Hemen ardından 10 büyükelçinin Kavala’ya dair açıklamaları ve personanongrata kararının alınması…

Tesadüf müdür ki ?

Elbette değil  !

Hayin batı içişlerimize müdahale etmeye kalkıyor, bu ne hadsizliktir canım !

Hemen kainatın efendisi reisimiz onlara haddini bildirsin de görelim !

Meydana gelen felaket diploması krizinin, Viyana Sözleşmesinin 41’nci maddesine atıfta bulunularak daha sakin bir hatta çekilmesini nasıl veriyor medya ?

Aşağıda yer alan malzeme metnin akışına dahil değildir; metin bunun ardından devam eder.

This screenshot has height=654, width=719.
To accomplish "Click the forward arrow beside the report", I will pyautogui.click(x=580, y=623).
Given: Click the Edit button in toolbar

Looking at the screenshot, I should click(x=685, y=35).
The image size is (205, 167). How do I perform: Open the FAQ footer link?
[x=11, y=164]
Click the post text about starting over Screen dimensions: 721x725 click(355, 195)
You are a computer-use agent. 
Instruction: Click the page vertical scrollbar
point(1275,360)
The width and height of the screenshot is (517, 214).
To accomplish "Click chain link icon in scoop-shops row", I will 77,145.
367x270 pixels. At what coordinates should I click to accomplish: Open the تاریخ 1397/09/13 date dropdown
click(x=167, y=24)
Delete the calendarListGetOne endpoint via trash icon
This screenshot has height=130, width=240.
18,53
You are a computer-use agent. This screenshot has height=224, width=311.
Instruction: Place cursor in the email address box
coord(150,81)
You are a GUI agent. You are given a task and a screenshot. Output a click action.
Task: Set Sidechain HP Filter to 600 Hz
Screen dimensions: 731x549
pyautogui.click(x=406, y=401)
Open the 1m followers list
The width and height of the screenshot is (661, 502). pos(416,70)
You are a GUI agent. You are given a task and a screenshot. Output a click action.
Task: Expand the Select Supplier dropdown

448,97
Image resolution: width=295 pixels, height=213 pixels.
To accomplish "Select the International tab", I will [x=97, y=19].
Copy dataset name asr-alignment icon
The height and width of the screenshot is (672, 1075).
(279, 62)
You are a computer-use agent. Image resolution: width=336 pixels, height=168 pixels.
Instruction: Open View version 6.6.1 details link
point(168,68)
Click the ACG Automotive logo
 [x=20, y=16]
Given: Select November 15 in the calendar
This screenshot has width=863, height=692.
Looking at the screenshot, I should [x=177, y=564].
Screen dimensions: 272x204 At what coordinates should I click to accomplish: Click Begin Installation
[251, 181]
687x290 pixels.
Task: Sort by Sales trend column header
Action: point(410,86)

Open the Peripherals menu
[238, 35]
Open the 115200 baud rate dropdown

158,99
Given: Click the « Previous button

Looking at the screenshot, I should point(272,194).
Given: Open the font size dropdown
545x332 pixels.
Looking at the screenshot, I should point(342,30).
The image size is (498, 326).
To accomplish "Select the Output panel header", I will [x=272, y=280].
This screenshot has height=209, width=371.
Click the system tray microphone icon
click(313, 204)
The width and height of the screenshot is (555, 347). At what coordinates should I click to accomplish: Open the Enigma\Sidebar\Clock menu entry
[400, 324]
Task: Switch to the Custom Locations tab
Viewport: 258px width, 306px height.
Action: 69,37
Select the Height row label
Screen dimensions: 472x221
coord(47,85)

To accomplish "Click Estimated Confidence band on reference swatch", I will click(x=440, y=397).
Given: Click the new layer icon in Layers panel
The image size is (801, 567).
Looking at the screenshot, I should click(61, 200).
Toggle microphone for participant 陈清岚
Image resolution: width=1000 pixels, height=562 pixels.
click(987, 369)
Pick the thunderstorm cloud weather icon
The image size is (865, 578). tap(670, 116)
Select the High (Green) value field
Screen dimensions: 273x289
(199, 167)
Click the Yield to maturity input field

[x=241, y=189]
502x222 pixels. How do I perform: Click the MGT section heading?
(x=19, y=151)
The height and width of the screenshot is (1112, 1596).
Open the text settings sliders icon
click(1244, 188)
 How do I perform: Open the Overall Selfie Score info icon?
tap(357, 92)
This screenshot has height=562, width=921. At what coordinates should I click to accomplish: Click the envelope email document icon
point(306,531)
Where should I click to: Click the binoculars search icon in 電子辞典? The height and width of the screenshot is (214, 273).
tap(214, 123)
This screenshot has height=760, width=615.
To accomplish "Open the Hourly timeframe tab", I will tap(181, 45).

Nasıl bir söylem kurgulanıyor ben bu yazıyı yazdığım dakikalarda görüyor musunuz ?

Teşekkürler Erdoğan !

Teşekkürler kalleş batıya haddini bildirdiğin için !

Yüzümüzü yere eğdirmediğin için teşekkürler !

Bu vatana uzanan eli kırdığın için teşekkürler !

Batı geri adım atmış, özür dilemiş, yalvarmış…

İşte o pilav yine kavruluyor, yine kavruluyor !

Zat-ı alilerinin sunacağı yeni bir şeyler kalmadığı için uzun zamandır oynadığı oyunu yine, yeni, yeniden kurgulamanın peşinde !

İşte reisin stratejisi;

  1. Medyaya çök.
  2. Vatan, millet edebiyatıyla bezeli bir söylem yarat.
  3. Düzmece bir istiklal harbi atmosferi algısını sağlamlaştır.
  4. Tabanının milliyetçi duygularını kamçıla, kamçıla, kamçıla.
  5. Bu şekilde sağ tarafı olduğu kadar konsolide et, toparla.
  6. Merkez siyaset zeminini yok et, kutuplara it toplumu.
  7. Muhalefetin farklılıklarına dinamit koy, birleşmemelerine çalış.
  8. Eski siyasi kavgaları hortlat, rövanşizm korkusu pompala.
  9. Kötü giden her şeyi hayin batının üzerine atıver.

Zat-ı alileri yaşlandı, çöktü ama o siyaseti iyi bilen bir lider. Bunu tartışmaya açmak dahi talihsizlik olur.

Millet İttifakı bileşenlerini bu iş bitti, biz kazandık, ceketimizi assak alırız modunda görüyor ve onlara titreyip kendilerine gelmelerini salık veriyorum.

Muhalefetin hazırlıksız yakalandığı bir senaryoda bu eski oyunun ters kontakla çalışacağı tutar, sonra ezilir gideriz devlerin altındaki çimenler gibi.

Muhalefet çok yönlü çalışmalarına hız kesmeden devam etmeli ve iktidarın olmadık işlerine meşruiyet katacak her çıkıştan, her adımdan kaçınmalı.

Yeni iklimin gereği, doğru adımları atarak tüm bu denemeleri boşa çıkararak oyunu kurmalı ve sandıktan galip ayrılmalı.

Artık yenmez bu pilav ve artık neşter vurulmazprefrontal loblara.

Gamzede olduk aynı yerden vurula vurula.

Yazıktır bu topraklara, yazıktır umutlara.

Nihayetsiz müteakibe takat yetmiyor zira.